--- Start ---
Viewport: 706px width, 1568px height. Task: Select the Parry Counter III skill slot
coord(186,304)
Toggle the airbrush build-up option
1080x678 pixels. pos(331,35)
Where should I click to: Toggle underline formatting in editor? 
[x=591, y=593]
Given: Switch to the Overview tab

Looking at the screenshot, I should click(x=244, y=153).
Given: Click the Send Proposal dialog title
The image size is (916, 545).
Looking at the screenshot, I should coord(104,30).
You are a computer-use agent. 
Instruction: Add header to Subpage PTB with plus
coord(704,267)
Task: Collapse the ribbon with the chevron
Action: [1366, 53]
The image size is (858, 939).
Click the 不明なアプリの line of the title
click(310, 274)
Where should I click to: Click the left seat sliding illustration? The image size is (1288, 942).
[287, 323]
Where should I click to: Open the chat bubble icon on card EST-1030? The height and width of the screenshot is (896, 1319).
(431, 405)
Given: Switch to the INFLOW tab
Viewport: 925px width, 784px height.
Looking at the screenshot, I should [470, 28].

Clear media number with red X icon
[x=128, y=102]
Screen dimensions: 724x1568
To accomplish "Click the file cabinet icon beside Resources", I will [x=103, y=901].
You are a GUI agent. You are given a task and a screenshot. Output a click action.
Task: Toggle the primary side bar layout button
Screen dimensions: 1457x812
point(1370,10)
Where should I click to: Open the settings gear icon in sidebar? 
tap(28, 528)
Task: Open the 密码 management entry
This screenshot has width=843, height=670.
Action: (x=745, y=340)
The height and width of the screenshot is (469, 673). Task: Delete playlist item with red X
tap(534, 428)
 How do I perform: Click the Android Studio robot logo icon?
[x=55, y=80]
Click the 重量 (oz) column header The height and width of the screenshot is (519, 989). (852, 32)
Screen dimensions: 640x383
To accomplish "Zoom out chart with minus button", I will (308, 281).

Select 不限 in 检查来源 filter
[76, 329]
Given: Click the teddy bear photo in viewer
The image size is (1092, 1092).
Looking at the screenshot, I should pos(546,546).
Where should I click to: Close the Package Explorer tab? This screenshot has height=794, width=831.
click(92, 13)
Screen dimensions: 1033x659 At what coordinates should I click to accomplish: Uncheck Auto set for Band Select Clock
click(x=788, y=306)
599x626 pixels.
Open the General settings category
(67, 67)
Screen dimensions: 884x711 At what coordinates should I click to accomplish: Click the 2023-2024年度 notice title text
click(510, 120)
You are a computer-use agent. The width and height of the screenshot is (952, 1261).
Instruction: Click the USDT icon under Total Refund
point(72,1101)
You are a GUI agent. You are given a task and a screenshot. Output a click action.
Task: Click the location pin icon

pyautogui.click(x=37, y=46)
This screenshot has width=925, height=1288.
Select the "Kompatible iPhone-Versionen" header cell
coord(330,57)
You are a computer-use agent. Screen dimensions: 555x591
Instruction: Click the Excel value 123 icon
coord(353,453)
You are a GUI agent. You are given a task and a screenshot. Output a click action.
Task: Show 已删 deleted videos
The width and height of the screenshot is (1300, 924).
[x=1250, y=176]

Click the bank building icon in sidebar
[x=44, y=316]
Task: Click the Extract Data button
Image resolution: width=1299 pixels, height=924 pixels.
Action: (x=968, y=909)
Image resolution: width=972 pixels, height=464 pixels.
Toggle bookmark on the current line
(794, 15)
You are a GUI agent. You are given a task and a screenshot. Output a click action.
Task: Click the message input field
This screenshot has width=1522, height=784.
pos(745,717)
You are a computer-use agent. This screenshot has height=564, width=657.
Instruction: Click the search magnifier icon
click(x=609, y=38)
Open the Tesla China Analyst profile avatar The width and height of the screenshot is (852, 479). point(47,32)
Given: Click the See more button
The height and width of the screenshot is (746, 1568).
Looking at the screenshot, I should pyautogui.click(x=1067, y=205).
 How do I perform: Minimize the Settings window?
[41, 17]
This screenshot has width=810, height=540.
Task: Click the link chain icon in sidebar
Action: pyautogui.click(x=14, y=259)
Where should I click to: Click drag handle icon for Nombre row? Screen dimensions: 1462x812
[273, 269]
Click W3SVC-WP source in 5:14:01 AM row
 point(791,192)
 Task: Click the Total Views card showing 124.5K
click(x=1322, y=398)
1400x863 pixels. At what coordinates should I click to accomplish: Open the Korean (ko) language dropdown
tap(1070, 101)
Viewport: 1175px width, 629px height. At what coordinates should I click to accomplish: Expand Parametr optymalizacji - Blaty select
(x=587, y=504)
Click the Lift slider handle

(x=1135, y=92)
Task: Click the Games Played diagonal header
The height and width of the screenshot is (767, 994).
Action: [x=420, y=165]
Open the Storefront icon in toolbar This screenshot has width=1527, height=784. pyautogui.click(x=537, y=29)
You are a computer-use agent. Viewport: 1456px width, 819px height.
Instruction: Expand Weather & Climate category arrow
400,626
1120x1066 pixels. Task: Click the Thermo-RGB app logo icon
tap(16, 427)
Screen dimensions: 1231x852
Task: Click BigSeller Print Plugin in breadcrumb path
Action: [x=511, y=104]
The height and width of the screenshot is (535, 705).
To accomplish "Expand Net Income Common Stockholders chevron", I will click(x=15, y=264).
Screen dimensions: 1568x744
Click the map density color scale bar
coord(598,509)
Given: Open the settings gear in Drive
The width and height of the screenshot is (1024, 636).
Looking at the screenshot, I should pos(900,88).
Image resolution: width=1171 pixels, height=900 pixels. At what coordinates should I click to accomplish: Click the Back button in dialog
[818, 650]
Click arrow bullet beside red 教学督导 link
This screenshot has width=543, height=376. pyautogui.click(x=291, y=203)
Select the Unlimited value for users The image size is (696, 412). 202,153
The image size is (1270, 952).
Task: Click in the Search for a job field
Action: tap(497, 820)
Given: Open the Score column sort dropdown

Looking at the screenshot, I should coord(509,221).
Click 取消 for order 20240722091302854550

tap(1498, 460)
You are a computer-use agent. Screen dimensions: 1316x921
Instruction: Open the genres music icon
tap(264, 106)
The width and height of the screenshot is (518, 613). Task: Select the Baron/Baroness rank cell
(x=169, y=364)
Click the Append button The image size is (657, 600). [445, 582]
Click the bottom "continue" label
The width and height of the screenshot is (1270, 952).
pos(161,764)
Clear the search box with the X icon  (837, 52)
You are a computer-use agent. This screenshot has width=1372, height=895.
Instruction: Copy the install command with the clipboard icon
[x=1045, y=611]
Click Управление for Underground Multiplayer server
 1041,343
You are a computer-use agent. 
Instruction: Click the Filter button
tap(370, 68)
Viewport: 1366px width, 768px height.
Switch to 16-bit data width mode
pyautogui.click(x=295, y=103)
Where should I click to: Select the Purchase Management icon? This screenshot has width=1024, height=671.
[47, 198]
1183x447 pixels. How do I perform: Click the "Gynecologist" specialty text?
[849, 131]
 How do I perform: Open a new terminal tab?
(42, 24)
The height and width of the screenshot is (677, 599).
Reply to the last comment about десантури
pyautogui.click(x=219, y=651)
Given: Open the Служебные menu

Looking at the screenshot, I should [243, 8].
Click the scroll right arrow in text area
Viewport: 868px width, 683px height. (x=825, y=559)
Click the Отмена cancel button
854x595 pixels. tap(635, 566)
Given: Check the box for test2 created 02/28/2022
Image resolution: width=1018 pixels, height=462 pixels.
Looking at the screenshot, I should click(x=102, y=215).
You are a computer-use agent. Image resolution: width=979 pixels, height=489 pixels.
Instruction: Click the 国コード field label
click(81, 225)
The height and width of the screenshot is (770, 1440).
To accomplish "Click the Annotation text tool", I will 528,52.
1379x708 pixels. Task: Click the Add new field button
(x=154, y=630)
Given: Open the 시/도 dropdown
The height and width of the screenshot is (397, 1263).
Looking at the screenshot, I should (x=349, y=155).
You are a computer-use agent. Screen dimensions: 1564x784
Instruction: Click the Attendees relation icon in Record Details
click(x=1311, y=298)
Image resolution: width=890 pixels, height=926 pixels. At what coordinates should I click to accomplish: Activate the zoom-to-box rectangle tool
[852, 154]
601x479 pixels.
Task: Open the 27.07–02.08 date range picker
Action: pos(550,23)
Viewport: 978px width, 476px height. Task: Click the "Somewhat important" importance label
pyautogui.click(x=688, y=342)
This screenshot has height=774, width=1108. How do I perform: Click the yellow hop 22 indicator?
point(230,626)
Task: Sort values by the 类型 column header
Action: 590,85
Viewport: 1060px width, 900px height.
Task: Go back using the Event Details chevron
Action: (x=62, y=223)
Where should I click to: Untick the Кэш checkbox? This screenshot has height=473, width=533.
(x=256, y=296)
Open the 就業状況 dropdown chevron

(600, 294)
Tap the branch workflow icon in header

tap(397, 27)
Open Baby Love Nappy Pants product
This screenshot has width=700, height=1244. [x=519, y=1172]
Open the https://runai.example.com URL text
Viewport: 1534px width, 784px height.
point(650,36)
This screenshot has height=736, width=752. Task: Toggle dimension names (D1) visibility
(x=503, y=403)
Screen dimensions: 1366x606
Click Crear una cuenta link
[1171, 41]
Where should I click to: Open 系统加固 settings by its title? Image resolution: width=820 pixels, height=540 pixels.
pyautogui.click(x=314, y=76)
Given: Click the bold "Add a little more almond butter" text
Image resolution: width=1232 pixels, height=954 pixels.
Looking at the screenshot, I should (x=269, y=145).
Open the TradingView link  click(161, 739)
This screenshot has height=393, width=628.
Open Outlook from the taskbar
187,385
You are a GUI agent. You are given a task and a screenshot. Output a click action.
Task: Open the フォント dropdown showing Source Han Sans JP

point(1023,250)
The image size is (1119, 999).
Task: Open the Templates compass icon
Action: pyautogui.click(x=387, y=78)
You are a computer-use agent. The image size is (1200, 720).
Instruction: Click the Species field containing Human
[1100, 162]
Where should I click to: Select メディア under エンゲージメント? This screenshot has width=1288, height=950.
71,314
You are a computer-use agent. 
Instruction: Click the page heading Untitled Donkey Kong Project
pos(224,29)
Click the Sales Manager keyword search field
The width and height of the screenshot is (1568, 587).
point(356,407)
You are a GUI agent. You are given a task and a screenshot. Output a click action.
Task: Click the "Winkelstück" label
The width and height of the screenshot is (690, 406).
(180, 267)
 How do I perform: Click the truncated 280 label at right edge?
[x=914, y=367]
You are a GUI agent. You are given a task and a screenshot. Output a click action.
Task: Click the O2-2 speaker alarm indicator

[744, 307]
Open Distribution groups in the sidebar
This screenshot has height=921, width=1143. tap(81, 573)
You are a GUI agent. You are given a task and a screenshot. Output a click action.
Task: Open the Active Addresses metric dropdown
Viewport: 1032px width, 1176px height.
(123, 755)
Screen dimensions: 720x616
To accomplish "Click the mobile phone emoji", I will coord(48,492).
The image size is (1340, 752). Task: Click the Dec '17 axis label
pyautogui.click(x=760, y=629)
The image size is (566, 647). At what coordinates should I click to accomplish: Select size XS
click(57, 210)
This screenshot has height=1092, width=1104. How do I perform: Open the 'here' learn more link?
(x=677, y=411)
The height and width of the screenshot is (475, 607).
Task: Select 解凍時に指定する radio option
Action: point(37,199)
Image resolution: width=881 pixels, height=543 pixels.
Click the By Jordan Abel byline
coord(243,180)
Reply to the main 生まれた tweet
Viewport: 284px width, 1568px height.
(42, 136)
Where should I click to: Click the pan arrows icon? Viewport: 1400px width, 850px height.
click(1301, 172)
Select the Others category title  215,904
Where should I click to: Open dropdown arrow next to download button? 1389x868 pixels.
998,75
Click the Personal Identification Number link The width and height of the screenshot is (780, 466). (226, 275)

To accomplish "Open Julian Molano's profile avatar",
--- End ---
## To be done
Report every line in the items above that contains the string "Toggle".

## Solution to this exercise
Toggle the airbrush build-up option
Where should I click to: Toggle underline formatting in editor? 
Task: Toggle the primary side bar layout button
Toggle bookmark on the current line
This screenshot has height=736, width=752. Task: Toggle dimension names (D1) visibility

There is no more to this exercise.